◆ PROBLEM TO WORK ON
Start at the line that contains "Viewport: 1366px width, 768px height." in the listing below and extract every line through the last, exactly; leave pictures out.

◆ RECORDS PROVIDED
+===+
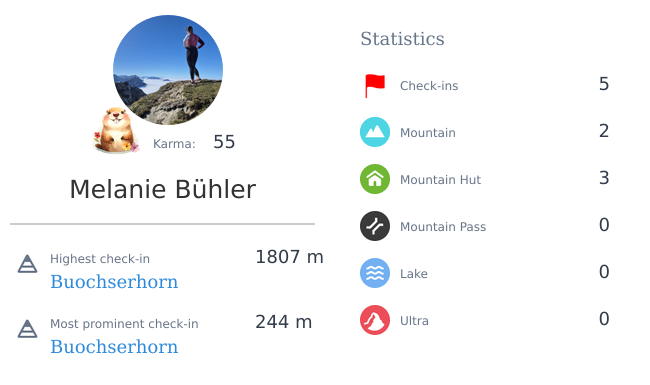The height and width of the screenshot is (385, 650).
Task: Click the red Check-ins flag icon
Action: pos(375,85)
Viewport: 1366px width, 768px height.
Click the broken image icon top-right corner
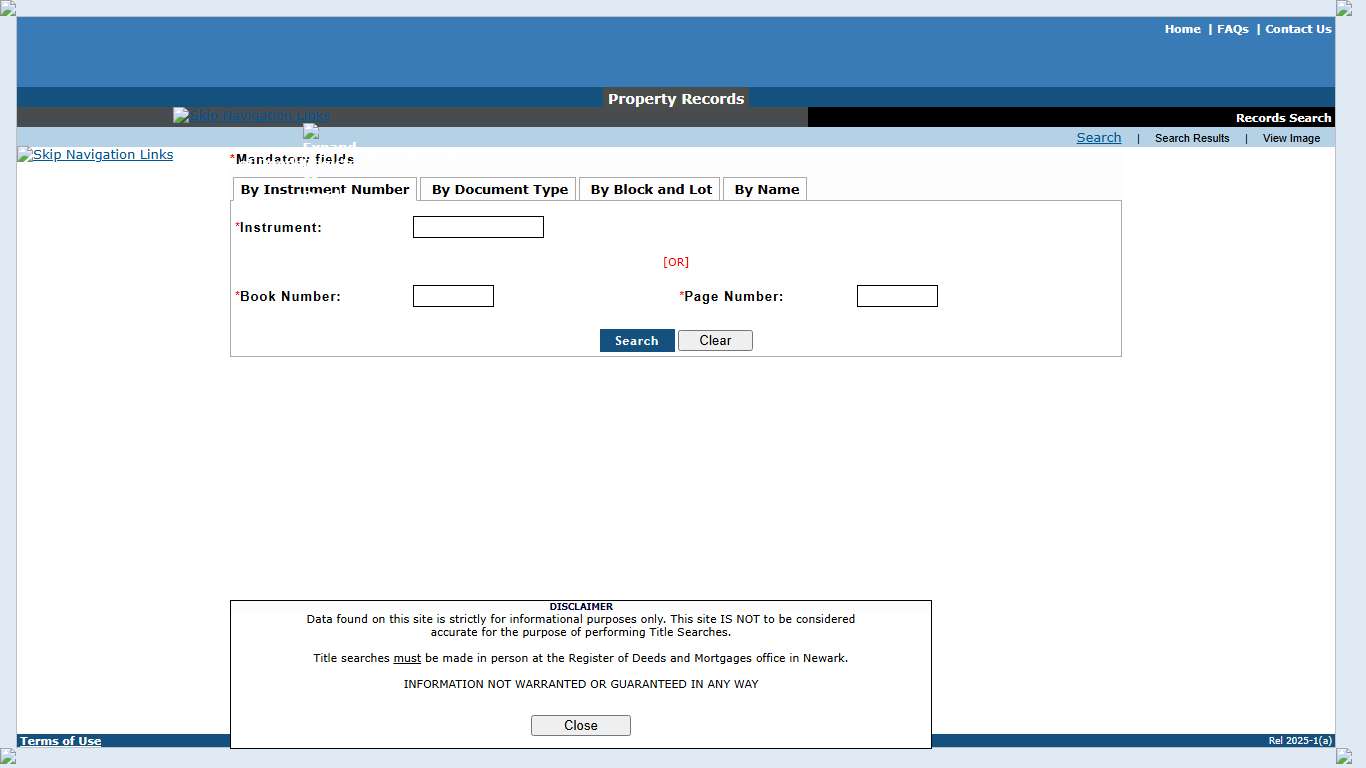click(1346, 7)
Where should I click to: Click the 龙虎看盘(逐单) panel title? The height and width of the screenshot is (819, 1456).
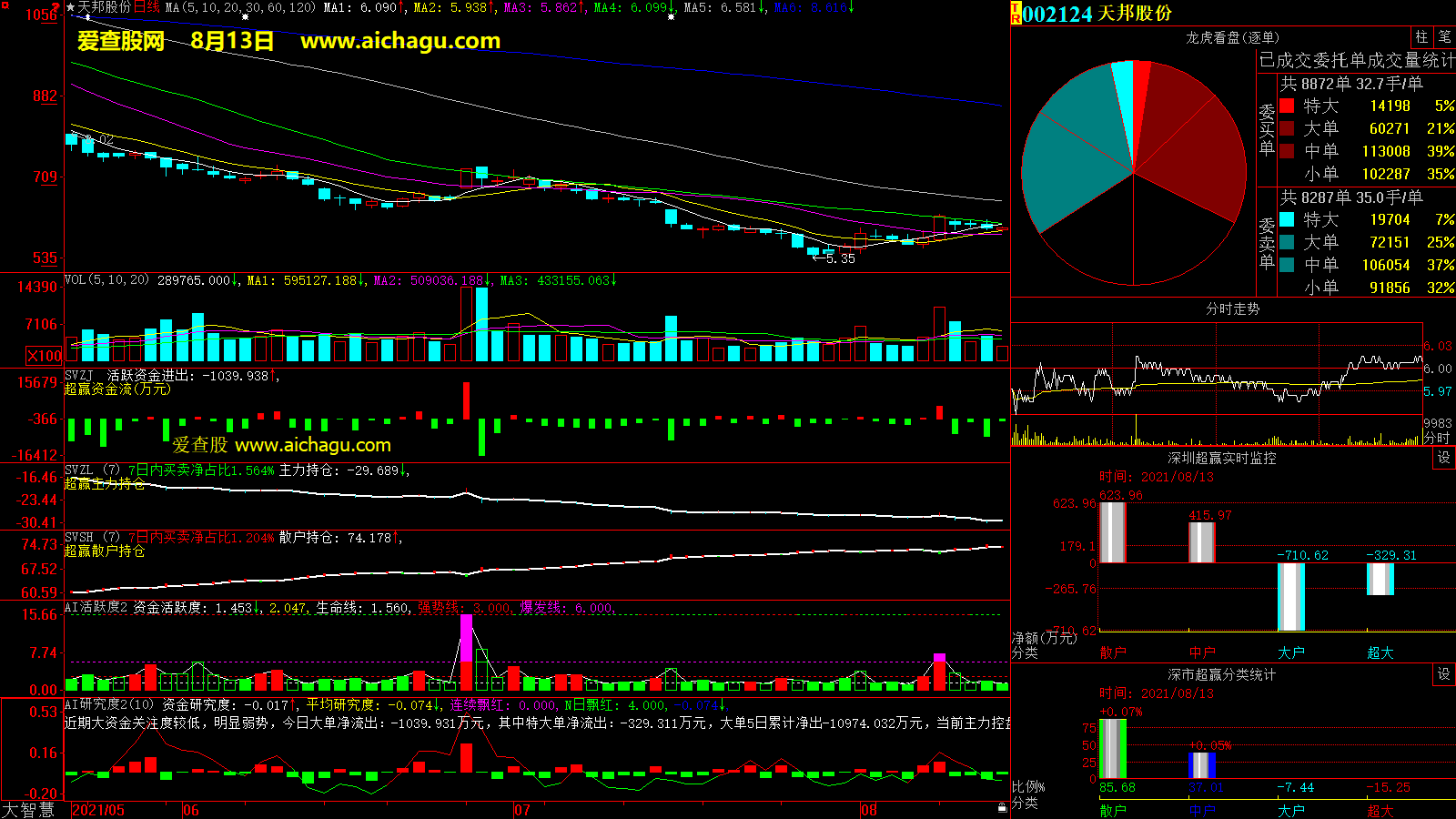[1232, 37]
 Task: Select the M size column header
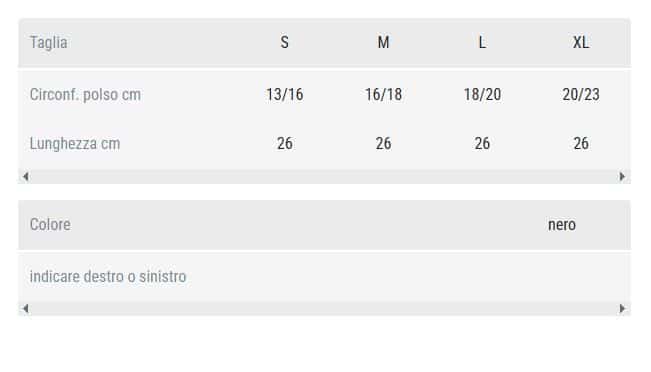click(x=383, y=42)
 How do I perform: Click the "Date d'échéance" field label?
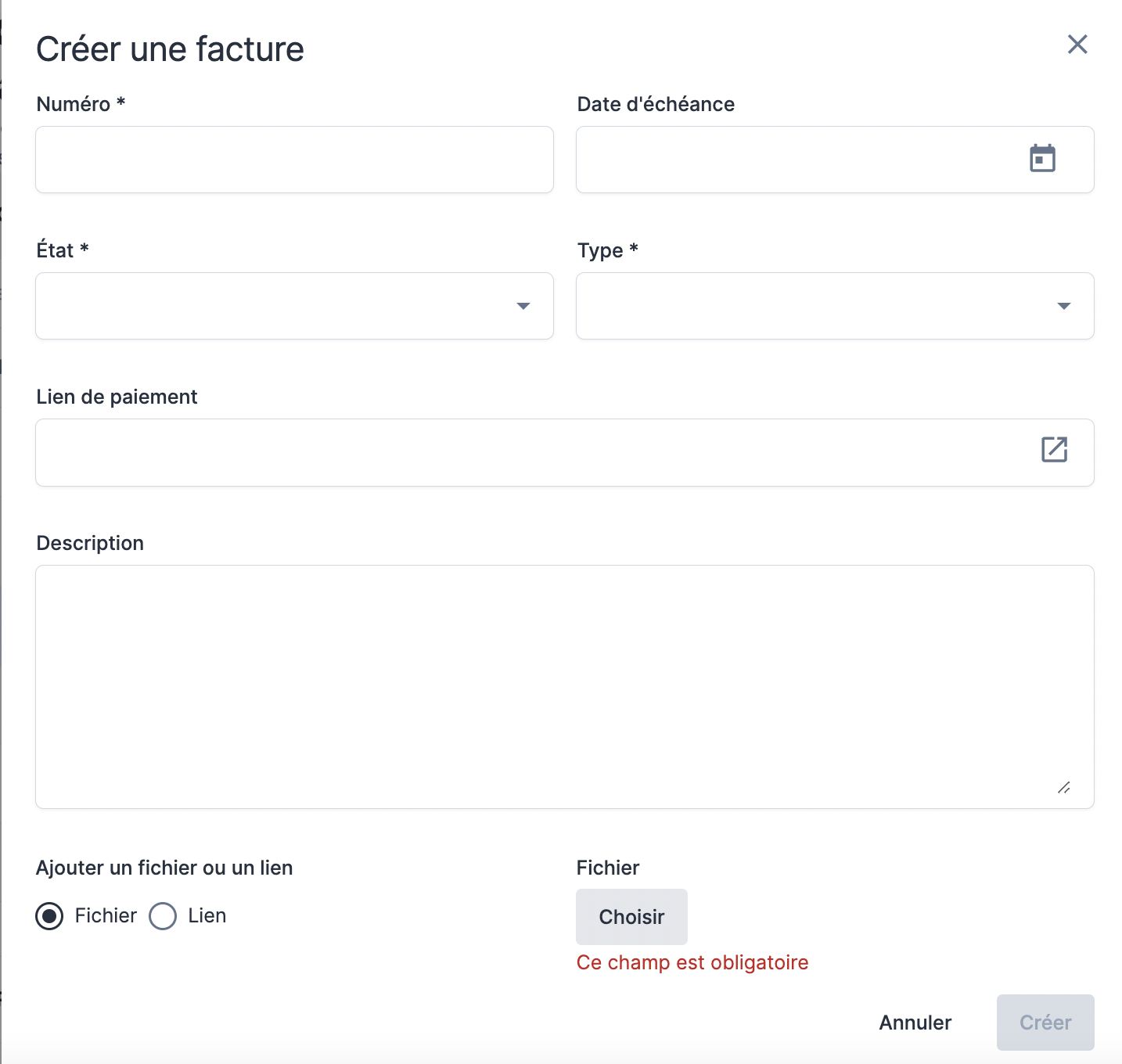(656, 104)
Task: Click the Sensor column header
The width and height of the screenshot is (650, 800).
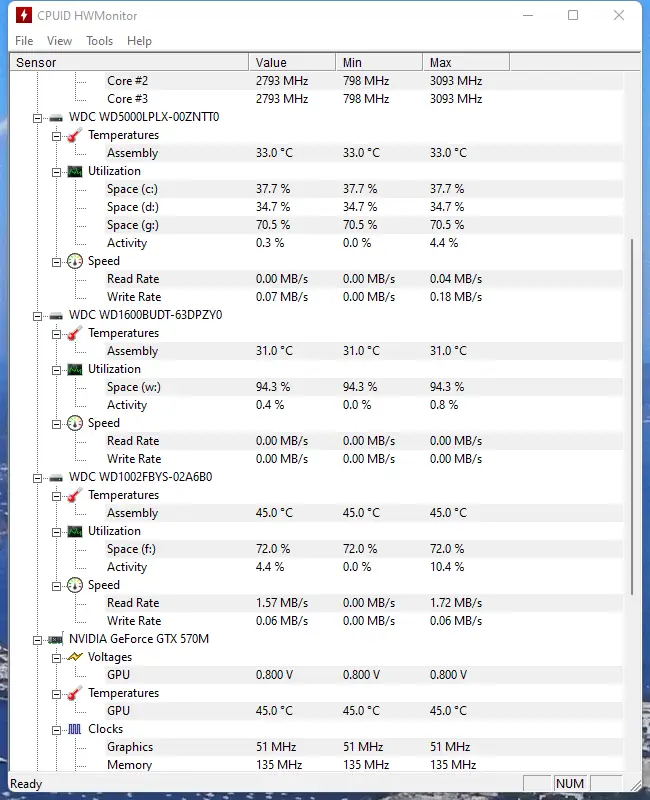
+===+
◆ WRITTEN ANSWER
Viewport: 1366px width, 768px height.
Click the broken image icon top-right corner
click(1346, 7)
Where should I click to: Click the 龙虎看盘(逐单) panel title? The height and width of the screenshot is (819, 1456).
[1232, 37]
 Task: Select the M size column header
click(x=383, y=42)
 How do I perform: Click the "Date d'échéance" field label?
(656, 104)
Task: Click the Sensor column header
The width and height of the screenshot is (650, 800).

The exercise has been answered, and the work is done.